«A cidade está em estado de choque. Tudo acaba de acontecer. Tudo está a acontecer. As pessoas sentem-se apavoradas e inseguras. E esfomeadas, doentes, revoltadas. A minha presença é para elas, de algum alucinado modo, uma esperança. Imaginam que possa trazer ajuda, transmitir as suas carências às autoridades, às organizações humanitárias, aos estrangeiros. A que mais se podem agarrar? Todos querem deixar o nome e um número de telefone, uma marca pessoal, concreta. E uma pista. Temem esfumar-se, promiscuamente, na catástrofe indiscriminada.»
O Estado Islâmico é, provavelmente, de todas as realidades do século XXI, a mais difícil de compreender. Talvez um dos maiores desafios de sempre. Nas regiões que controla é impossível entrar. Um jornalista só chega quando os jihadistas já partiram, ou foram aniquilados. Chegando antes será ele aniquilado fisicamente ou, se não fisicamente, decerto como jornalista. O Estado Islâmico é uma imagem que se desvanece quando lhe tentamos tocar.
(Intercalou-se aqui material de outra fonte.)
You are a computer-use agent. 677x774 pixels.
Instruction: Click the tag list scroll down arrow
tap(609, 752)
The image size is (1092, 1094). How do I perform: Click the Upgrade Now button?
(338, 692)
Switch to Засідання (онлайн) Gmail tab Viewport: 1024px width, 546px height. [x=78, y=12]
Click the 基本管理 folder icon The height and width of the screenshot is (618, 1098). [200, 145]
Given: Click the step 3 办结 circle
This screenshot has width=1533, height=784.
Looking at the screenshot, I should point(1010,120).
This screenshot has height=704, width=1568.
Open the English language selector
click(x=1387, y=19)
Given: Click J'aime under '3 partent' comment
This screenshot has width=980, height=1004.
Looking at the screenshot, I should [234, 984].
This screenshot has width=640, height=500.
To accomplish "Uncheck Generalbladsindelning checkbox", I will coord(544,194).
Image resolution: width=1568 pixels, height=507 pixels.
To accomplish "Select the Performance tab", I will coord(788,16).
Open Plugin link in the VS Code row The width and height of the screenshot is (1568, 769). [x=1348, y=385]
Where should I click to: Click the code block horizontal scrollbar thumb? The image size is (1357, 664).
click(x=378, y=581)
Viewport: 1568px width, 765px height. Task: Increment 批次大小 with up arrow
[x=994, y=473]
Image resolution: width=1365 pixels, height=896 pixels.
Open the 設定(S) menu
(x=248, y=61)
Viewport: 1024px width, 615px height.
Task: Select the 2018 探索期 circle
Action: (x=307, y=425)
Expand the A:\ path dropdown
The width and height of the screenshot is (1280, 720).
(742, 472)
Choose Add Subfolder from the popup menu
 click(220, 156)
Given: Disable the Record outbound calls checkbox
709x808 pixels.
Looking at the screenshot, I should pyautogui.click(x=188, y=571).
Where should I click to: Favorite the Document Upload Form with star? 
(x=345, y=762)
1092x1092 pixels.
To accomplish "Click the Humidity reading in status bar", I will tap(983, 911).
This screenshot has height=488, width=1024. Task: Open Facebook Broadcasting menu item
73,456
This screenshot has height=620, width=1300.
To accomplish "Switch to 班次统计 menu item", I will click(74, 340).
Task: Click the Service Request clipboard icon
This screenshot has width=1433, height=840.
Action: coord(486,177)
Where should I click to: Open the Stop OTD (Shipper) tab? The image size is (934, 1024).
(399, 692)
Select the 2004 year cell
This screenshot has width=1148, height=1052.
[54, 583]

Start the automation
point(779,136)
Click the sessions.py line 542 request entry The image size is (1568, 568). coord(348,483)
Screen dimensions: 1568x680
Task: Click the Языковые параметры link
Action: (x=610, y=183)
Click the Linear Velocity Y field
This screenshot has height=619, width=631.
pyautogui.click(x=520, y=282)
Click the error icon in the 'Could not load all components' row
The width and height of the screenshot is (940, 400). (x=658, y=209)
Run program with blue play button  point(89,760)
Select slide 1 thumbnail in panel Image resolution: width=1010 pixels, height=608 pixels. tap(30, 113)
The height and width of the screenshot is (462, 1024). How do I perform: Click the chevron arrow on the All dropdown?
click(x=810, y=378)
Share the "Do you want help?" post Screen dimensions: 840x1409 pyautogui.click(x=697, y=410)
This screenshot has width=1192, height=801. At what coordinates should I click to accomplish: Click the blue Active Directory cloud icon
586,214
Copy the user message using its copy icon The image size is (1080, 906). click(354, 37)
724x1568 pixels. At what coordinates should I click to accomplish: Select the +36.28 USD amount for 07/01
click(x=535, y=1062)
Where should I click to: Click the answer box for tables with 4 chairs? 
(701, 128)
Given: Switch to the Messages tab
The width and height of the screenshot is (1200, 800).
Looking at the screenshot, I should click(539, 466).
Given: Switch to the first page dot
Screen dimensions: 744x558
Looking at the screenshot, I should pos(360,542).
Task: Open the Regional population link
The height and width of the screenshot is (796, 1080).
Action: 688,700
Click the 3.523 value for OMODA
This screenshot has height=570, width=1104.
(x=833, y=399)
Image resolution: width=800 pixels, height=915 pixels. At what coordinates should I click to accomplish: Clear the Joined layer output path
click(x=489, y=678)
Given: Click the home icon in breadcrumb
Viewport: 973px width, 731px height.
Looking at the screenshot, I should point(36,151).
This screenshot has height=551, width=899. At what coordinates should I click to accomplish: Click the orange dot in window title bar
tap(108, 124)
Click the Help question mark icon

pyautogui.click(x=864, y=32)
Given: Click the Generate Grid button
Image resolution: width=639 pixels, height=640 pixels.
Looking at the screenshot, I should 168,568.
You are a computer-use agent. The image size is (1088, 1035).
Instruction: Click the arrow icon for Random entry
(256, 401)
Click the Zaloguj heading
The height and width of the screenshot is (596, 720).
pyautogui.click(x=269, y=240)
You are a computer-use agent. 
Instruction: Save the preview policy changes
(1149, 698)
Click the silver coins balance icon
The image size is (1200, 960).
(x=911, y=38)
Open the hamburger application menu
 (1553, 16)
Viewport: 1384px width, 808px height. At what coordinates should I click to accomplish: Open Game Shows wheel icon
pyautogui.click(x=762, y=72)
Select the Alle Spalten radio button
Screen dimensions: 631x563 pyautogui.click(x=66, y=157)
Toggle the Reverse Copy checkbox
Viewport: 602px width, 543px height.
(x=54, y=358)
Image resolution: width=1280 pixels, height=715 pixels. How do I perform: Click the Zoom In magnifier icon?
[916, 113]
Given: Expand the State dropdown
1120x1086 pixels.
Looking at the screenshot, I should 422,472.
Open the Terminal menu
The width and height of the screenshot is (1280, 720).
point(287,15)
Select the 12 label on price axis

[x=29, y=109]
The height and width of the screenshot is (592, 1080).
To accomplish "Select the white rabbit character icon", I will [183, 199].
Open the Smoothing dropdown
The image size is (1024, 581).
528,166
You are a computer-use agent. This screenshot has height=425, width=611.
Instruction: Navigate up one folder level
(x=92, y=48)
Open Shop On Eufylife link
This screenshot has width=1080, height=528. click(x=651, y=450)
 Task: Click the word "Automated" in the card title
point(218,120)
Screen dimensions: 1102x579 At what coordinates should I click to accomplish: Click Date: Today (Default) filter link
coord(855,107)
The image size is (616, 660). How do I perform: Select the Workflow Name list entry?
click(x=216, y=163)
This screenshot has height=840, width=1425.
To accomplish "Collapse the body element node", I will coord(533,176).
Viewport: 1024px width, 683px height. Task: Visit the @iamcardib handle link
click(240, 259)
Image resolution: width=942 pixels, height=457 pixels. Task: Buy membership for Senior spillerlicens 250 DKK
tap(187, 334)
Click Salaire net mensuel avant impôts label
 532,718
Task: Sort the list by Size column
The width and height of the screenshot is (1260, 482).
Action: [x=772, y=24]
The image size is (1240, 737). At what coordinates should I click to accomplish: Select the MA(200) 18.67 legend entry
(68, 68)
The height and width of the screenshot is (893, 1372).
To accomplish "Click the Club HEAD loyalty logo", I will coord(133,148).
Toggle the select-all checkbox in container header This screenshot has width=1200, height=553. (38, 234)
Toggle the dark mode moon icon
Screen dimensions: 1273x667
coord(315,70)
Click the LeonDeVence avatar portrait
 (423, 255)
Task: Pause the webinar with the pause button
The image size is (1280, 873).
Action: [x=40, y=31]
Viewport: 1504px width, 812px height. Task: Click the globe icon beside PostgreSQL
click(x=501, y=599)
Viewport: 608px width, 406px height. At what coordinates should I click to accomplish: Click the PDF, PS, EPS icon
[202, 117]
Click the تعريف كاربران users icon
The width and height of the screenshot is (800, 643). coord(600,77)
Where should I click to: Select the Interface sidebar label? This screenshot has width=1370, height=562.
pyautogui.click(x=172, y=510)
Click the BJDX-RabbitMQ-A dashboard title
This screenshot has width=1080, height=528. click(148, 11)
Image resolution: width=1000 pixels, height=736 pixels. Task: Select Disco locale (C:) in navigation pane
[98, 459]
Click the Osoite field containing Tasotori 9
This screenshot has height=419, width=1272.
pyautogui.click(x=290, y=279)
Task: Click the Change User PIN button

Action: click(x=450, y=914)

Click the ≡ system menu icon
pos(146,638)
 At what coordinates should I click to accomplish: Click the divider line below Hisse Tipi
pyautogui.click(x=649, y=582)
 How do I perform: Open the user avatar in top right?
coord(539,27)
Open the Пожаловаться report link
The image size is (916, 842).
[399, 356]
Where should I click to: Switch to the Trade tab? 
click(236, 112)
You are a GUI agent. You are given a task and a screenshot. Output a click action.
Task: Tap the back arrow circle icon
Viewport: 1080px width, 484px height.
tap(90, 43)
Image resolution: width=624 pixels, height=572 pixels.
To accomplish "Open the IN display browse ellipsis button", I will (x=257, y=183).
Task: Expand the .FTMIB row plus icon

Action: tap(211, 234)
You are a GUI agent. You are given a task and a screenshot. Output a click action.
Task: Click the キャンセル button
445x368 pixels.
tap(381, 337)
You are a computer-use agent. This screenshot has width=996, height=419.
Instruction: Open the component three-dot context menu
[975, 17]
Eu quis aproximar-me o mais possível.
E foi ali, em Mossul, em noites de calor escaldante, moscas, cavalos e cães selvagens, que escrevi este livro. Quando cheguei a Lisboa editei, acrescentei, organizei o texto, mas o lugar da escrita, o ponto de vista, a minha casa, foi ali, rente ao palco do massacre, na fornalha de Julho e da guerra.
Paulo Moura, escritor e repórter nascido no Porto, estudou História e Jornalismo e, durante 23 anos, foi jornalista do Público. Exerceu funções de correspondente em Nova Iorque e de editor da revista Pública, e tem feito reportagens em zonas de crise por todo o mundo. Fez a cobertura jornalística de conflitos no Kosovo, Afeganistão, Iraque, Tchetchénia, Argélia, Angola, Caxemira, Mauritânia, Israel, Haiti, Turquia, China, Sudão, Egipto, Líbia e muitas outras regiões, ganhou vários prémios (Gazeta, AMI, ACIDI, Clube Português de Imprensa, FLAD, Comissão Europeia, UNESCO, Lettre Ulisses, Lorenzo Natali, etc.) É professor de jornalismo na Escola Superior de Comunicação Social, em Lisboa, e autor de nove livros, entre os quais a Biografia de Otelo Saraiva de Carvalho, Passaporte para o Céu - um relato sobre a imigração ilegal de africanos para a Europa, Longe do Mar - uma viagem pela Estrada Nacional 2, Extremo Ocidental - uma viagem de moto pela costa portuguesa, de Caminha a Monte Gordo, e Depois do Fim - a crónica dos Primeiros 25 anos da Guerra de Civilizações, livro que venceu, por unanimidade, o Grande Prémio de Literatura de Viagens Maria Ondina Braga.